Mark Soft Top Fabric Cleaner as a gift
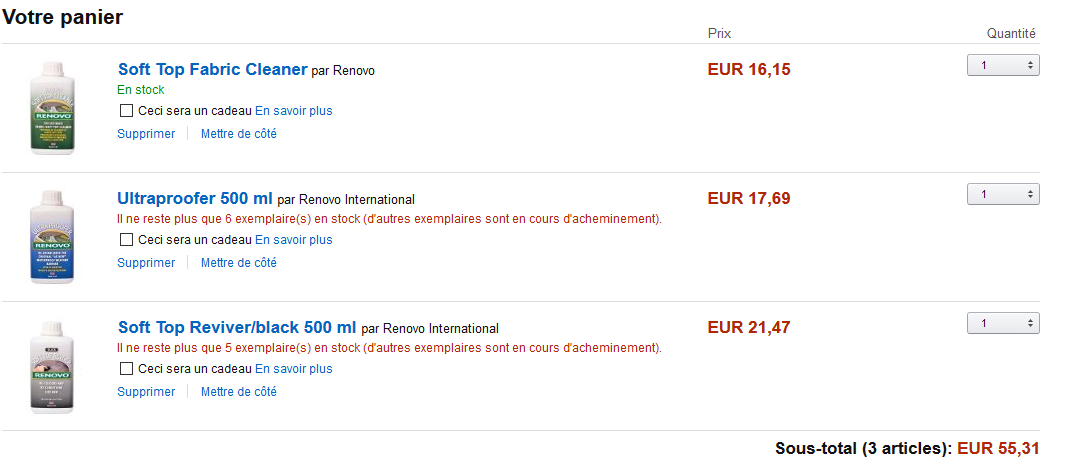Viewport: 1067px width, 472px height. pos(126,110)
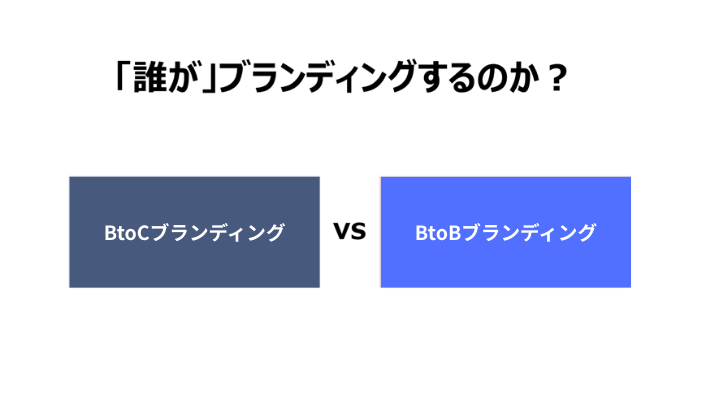This screenshot has width=720, height=416.
Task: Click the BtoCブランディング dark blue box
Action: tap(194, 232)
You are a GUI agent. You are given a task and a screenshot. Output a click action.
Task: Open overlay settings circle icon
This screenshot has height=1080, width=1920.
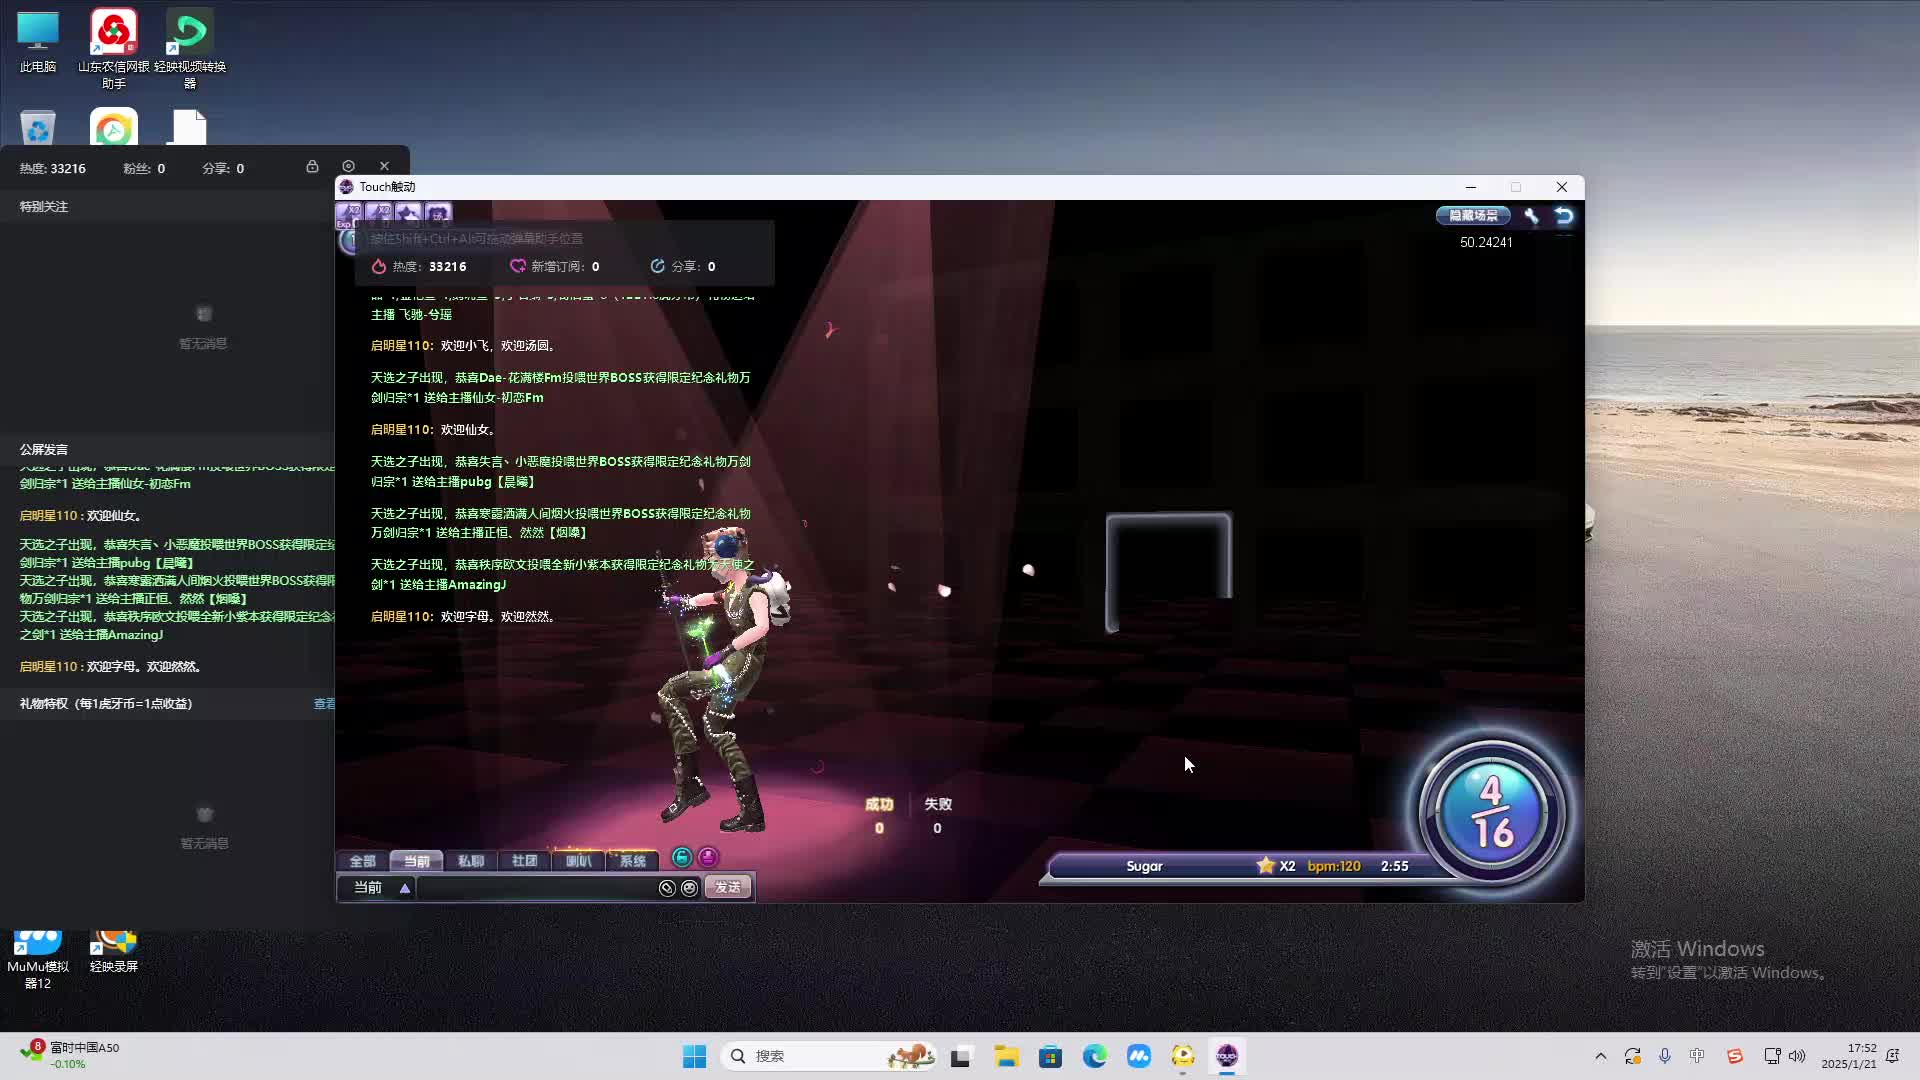click(348, 166)
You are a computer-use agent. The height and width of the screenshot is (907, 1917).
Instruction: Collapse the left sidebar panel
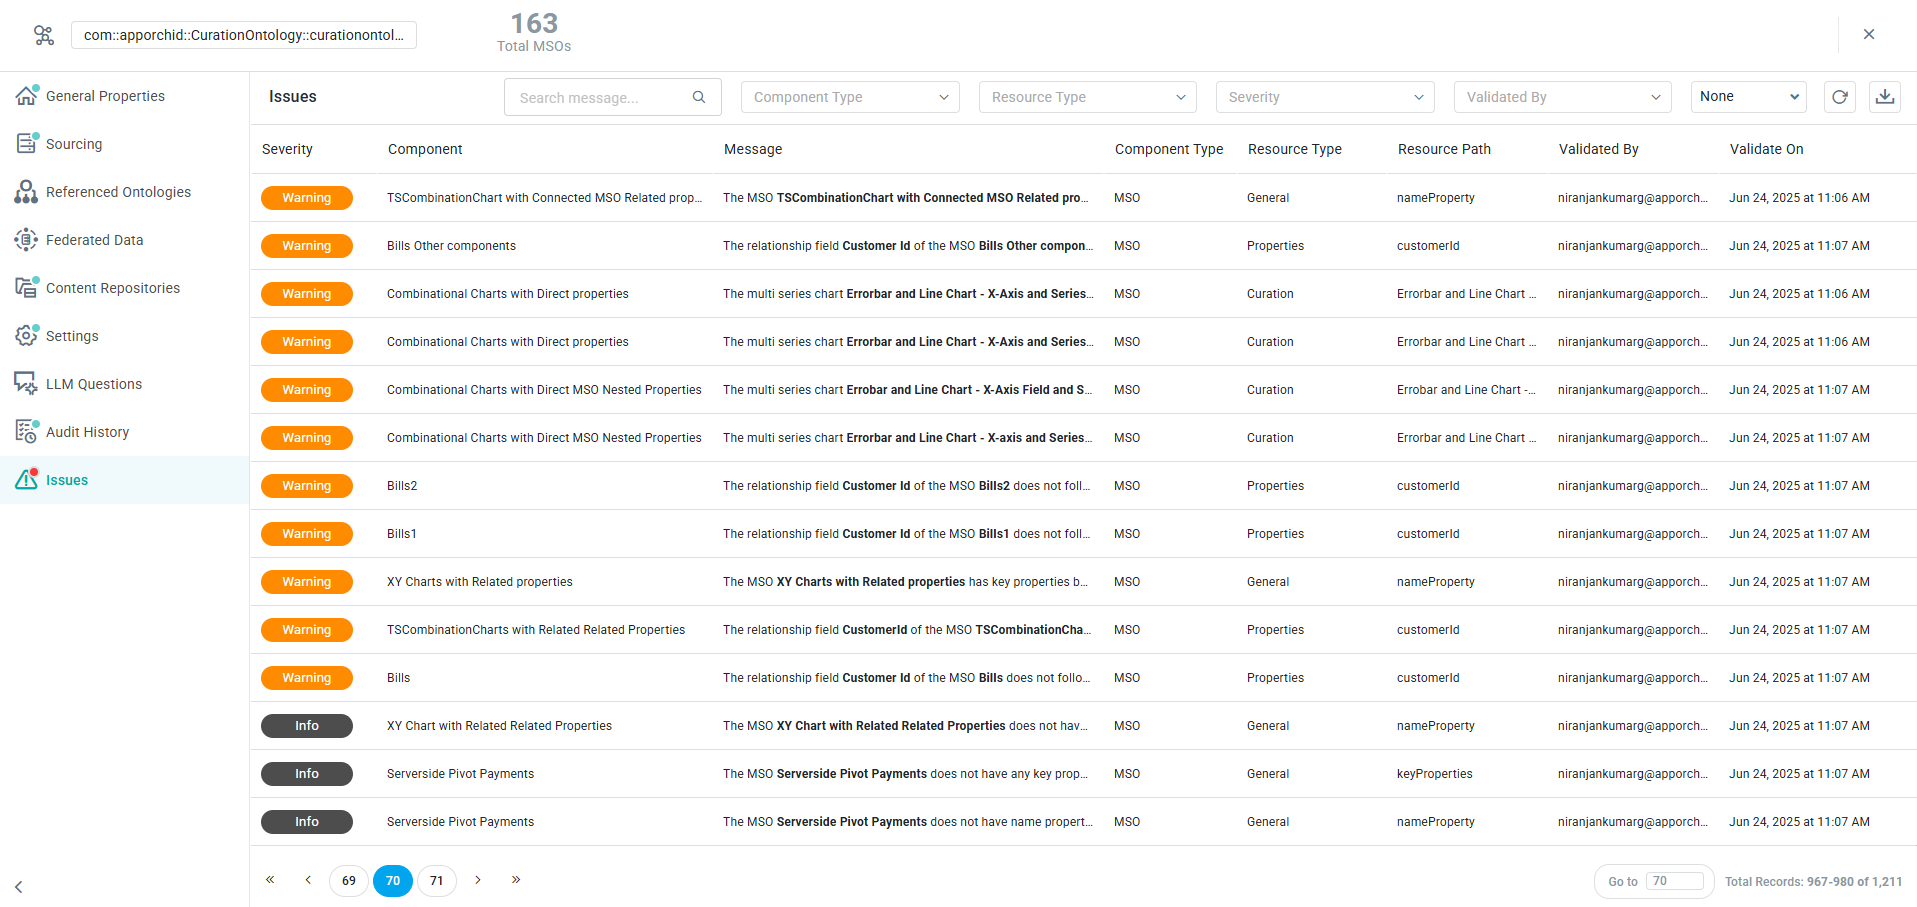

Stated task
Write out the part of the listing above that opens with the line containing "You are a computer-use" and runs through the end of the listing, both ends included. Leave the pictures out of your answer.

Result for this task
You are a computer-use agent. The height and width of the screenshot is (907, 1917).
Instruction: Collapse the left sidebar panel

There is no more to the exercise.